D. The nurse applies gloves for the cleaning procedure, uses water or normal saline, and a clean washcloth or gauze to cleanse the eyes. After dampening a cleaning cloth with the solution of choice, the nurse wipes once while moving from the inner canthus to the outer canthus of the eye to reduce forcing debris into the area drained by the nasolacrimal duct. The nurse should turn the cleansing cloth and use a different section for each stroke until the eye is clean.

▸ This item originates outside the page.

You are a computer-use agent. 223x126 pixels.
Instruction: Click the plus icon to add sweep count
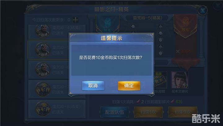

A charge nurse in a skilled nursing facility is working to reduce patients' foot and nail problems. The charge nurse reminds the nurses and APs to closely observe which of these patients at higher risk? Select all that apply. A. Patient taking antibiotics for chronic bronchitis B. Patient with type 2 diabetes C. Patient who has obesity D. Patient who frequently bites their nails E. Patient with prostate cancer F. Patient who frequently washes their hands

b, c, d, f. Variables known to cause nail and foot problems include deficient self-care abilities, vascular disease, arthritis, diabetes mellitus, history of biting nails or trimming them improperly, frequent or prolonged exposure to chemicals or water, trauma, ill-fitting shoes, and obesity. Antibiotic use and prostate cancer do not predispose to foot or nail problems.